The cognitive effort includes reading, scrolling, looking for something relevant, and typing, which impacts the psychology of the human mind and how one learns, retains, and engages with content (per cognitive and human-computer interaction theories). Ways to reduce these cognitive efforts include limiting page load wait times and the memory load a user must maintain to complete a desired task. Though this may depend on the user and device used, general practices that help reduce cognitive effort include writing for the web or readability by using plain language, bullet points, streamlining navigation, effective color contrasts, and using the space around text effectively (For more advice on how to improve content communication on websites see a case study on disability and user experience which looks at website and online survey accessibility). However, before one can apply interaction cost techniques, it is important to understand the larger issue of user experience.
UX and Interactive Design Background
User experience (UX) is an iterative process that collects information about users’ behaviors, needs, and motivations for a product, service, or space. This process is typically done in the UX research phase, which informs the UX design phase, synthesizes the research, and applies it to a design form. Both phases rely on iterative processes and UX principles that strive to support user behavior, usability, and usefulness.
As discussed in my book chapter on inclusive design, popular UX research methods and tools include:
- Focus groups: a moderated discussion with a few participants
- Individual interviews
- Personas: researched, reliable, and realistic representations of the user audience
- Surveys: structured questionnaires
- Task/scenario analysis: observation of users performing tasks related to the project
- Content inventory: list of all the content on the site to gain insight into its text, images, and documents
- Organization schemes/structures: how the site categorizes content and relationships within the site
- Market analysis: compare competitive or related projects
These methods and tools help inform the design phase, including the information architecture (content, layout, navigation), interaction design (prompts, calls to action, user flow), user interface design, and usability. UX design is also an element of the customer experience of a product that involves cognitive, sensory, and behavioral responses of a customer or user transaction of an experience. In both cases, example methods and tools used in UX design include:
- Wireframes: illustrations of the UI
- UI elements: buttons, dropdowns, breadcrumbs, search fields, icons, progress bars, etc.
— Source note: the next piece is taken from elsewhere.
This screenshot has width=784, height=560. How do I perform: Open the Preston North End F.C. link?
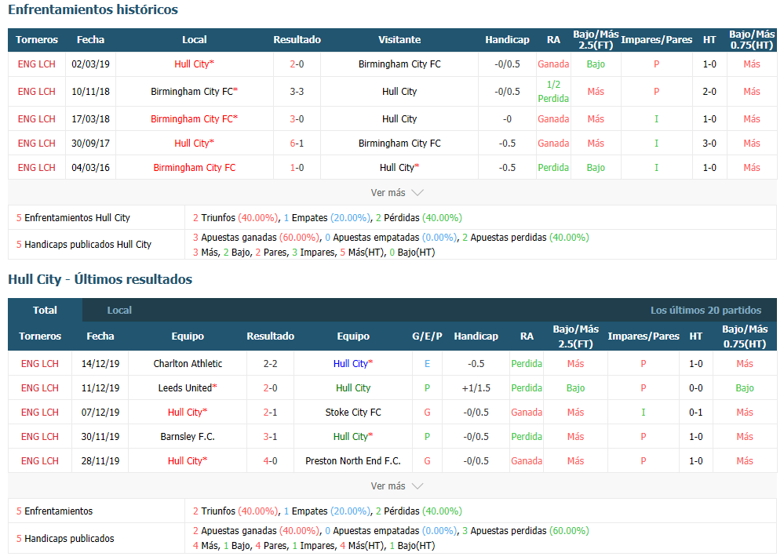[353, 460]

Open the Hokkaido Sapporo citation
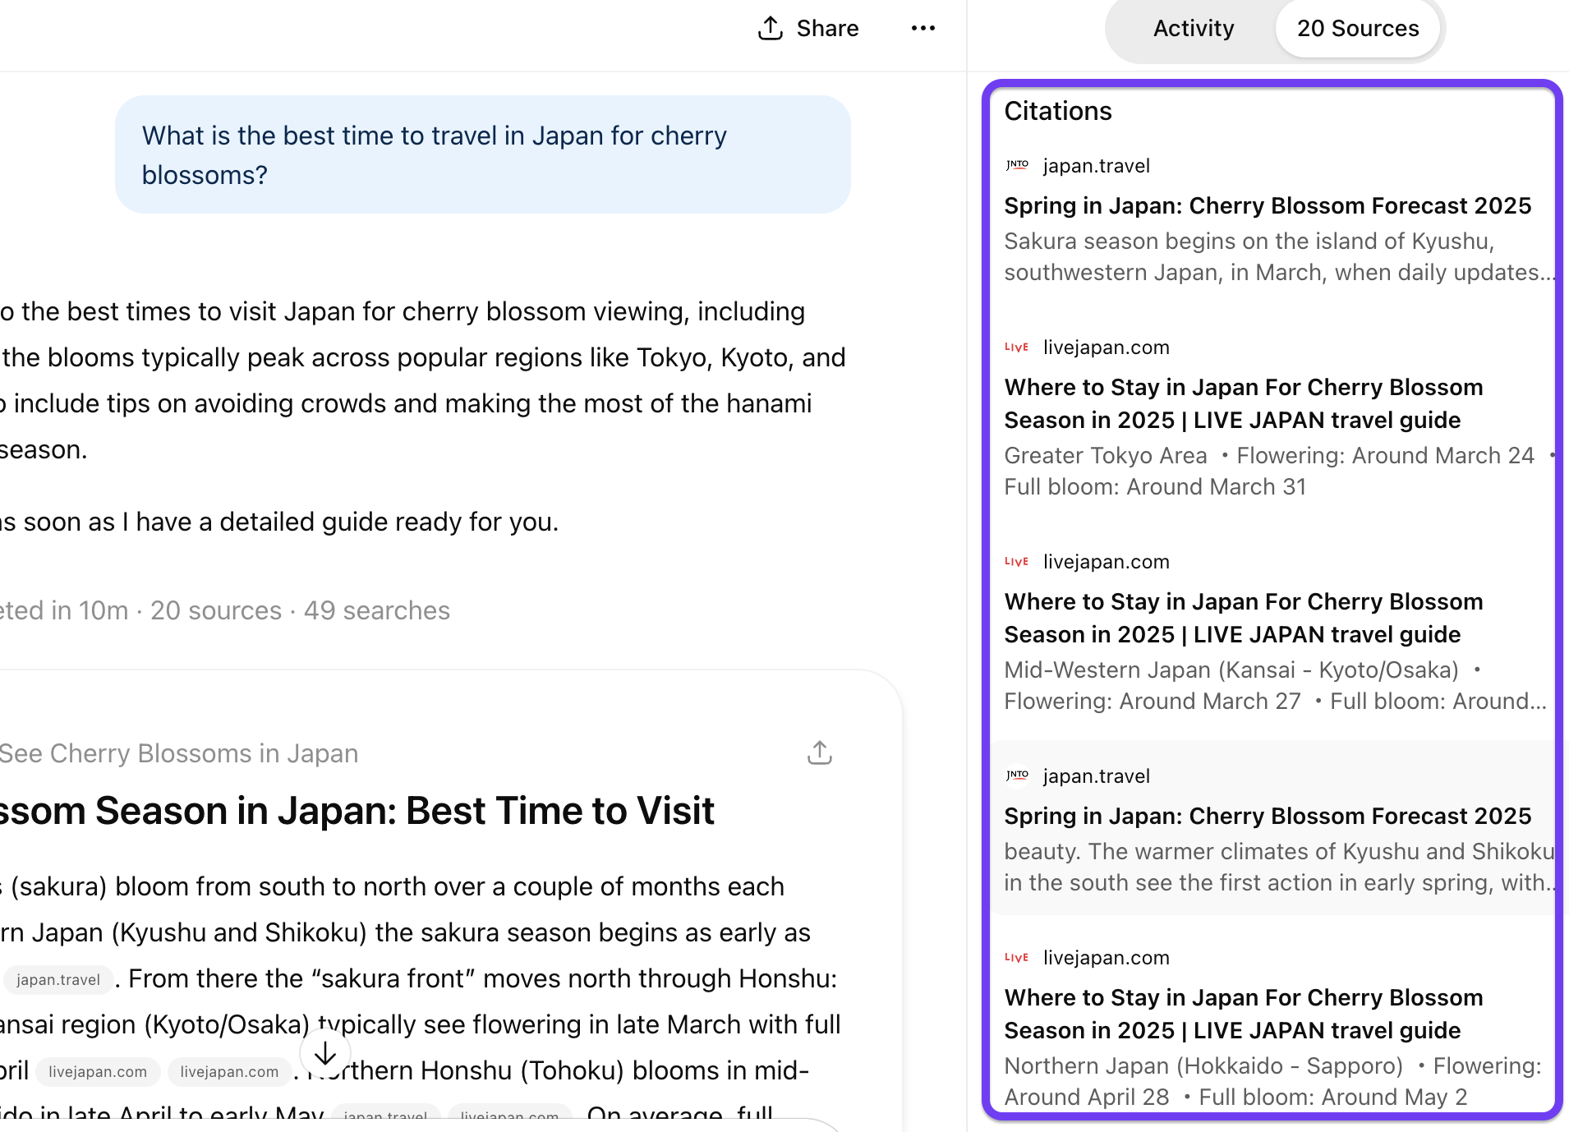click(1243, 1014)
- Card sorting: evaluates the information architecture of the site
- Prototypes: draft version of product
- Color wheel/contrasts illustrate relationships between color levels
- Usability testing: evaluates a product or service by testing with representative users
- Accessibility evaluation
- Scenarios: user stories, context, and user flow
- User documentation: instructions, FAQs, etc.
UX Principles
UX researchers and designers don’t just jump into and run with a project. These professionals are guided by values or principles that frame research and design decisions in a product or service. Depending on the organization and goals of the product, these UX principles may vary. Such principles should be clear, inspire empathy for users, and avoid designing based on personal preference—helping to remind designers they are not the user.
There are broad principles for user experience (e.g., people-centered, less is more, etc.), as well as sub-categories such as visual design and usability or interaction design. For example, in visual communication design, principles include scale, hierarchy, balance, contrast, and Gestalt. Together, these visual design principles inform how design elements complement each other and make useful and thoughtful visual designs that help to communicate a message. In interaction design, principles may include aesthetics, anticipation, consistency, and discoverability. In inclusive design, principles include user empathy (you are not the user), avoiding bias, mindfulness, content prioritization, consistency, offering choice, and documentation. These interaction and inclusive design principles inform how users access, navigate, and discover the platform communicating a message or delivering a product.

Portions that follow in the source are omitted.